BRASILIA, Nov 8 (NNN-AGENCIES) — Brazil’s Supreme Court voted Thursday to overturn a ruling requiring convicted criminals to go to jail after losing
their first appeal, paving the way for leftist icon Luiz Inacio Lula da Silva
to be freed.
The decision means thousands of convicts could be released from prison,
including Lula, who is among dozens of political and business leaders caught up in a sprawling corruption probe.
They would remain free until they had exhausted their rights to appeal
their conviction — a process critics say could take years in cases involving
people with deep pockets.
Lula’s lawyers said they would seek the “immediate release” of the former
president after speaking to him on Friday.

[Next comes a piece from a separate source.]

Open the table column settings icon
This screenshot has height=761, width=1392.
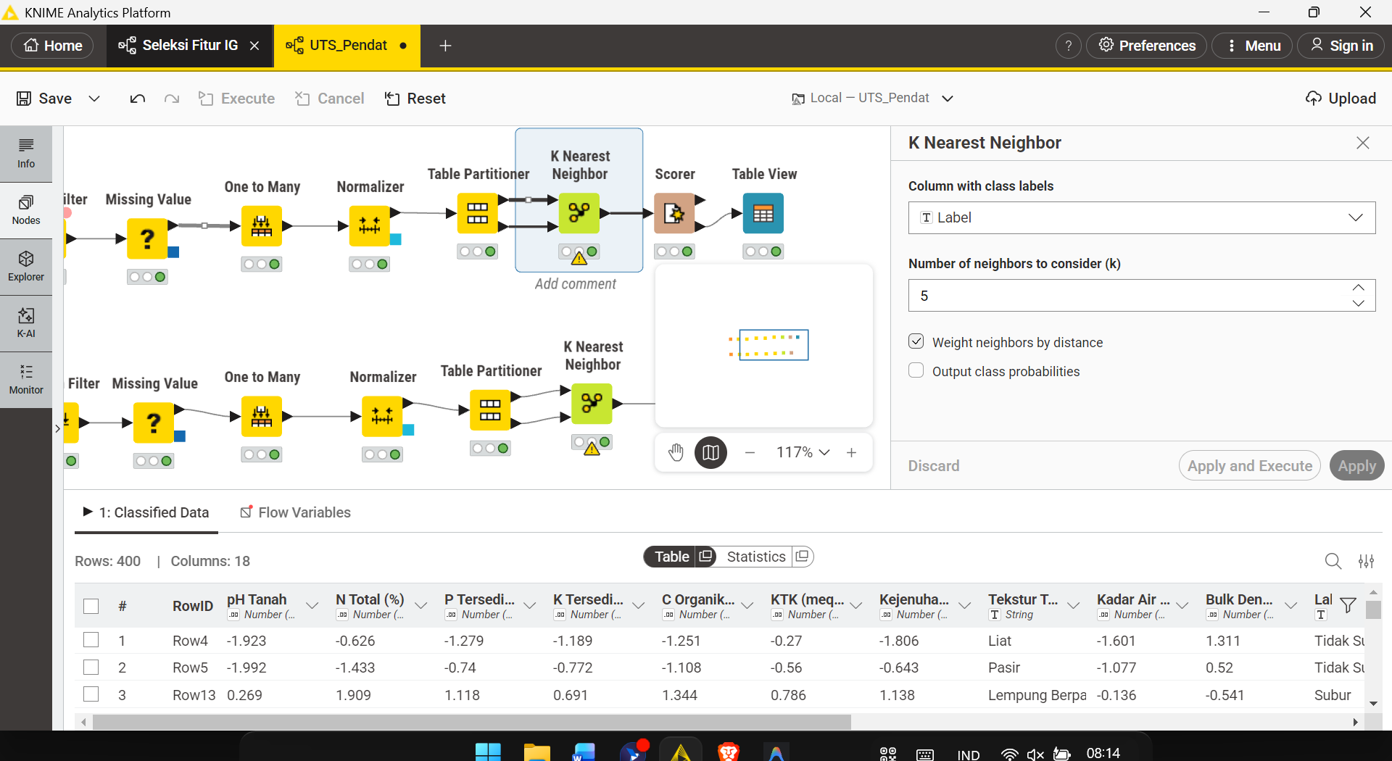point(1366,561)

“Lula has not done anything wrong and is a victim of ‘lawfare,’ which in
the case of the ex-president is the strategic use of the law for the purpose
of political persecution,” his legal team said in a statement.

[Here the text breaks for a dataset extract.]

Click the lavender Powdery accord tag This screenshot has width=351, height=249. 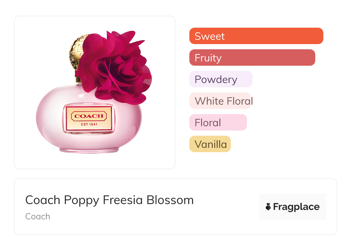click(221, 79)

The 6-5 decision to overturn the three-year-old ruling is a major setback
for investigators in the so-called Car Wash probe, which is supported by many ordinary Brazilians fed up with corrupt leaders.
In a statement, the Car Wash task force said the ruling was “inconsistent”
with the fight against corruption.
While the court’s decision would impact their work, the investigators vowed to continue to “pursue justice.”
Courts will now need to review the cases of nearly 5,000 convicts.
The Supreme Court decision is unlikely to apply to inmates convicted of
violent crimes.
Lula, a popular leftist leader jailed in April 2018, is serving eight years
and 10 months for corruption.
He has been held at the federal police headquarters in the southern city of
Curitiba.
Lula, 74, was sentenced to almost 13 years in jail in February in a
separate corruption case and still faces another half dozen corruption
trials.
He has denied all the charges, arguing they were politically motivated to
keep him out of the 2018 presidential election that he was tipped to win.
If he is freed, Lula’s criminal record will prevent him from resuming his
political career.
That could change, however, if the Supreme Court were to decide in a
separate case that Justice Minister Sergio Moro, who convicted Lula when he was a judge in 2017, had been biased.
Moro, who joined Bolsonaro’s cabinet in January, has faced calls for his
resignation over leaked chats purportedly showing he worked with Car Wash prosecutors to keep Lula out of last year’s presidential race.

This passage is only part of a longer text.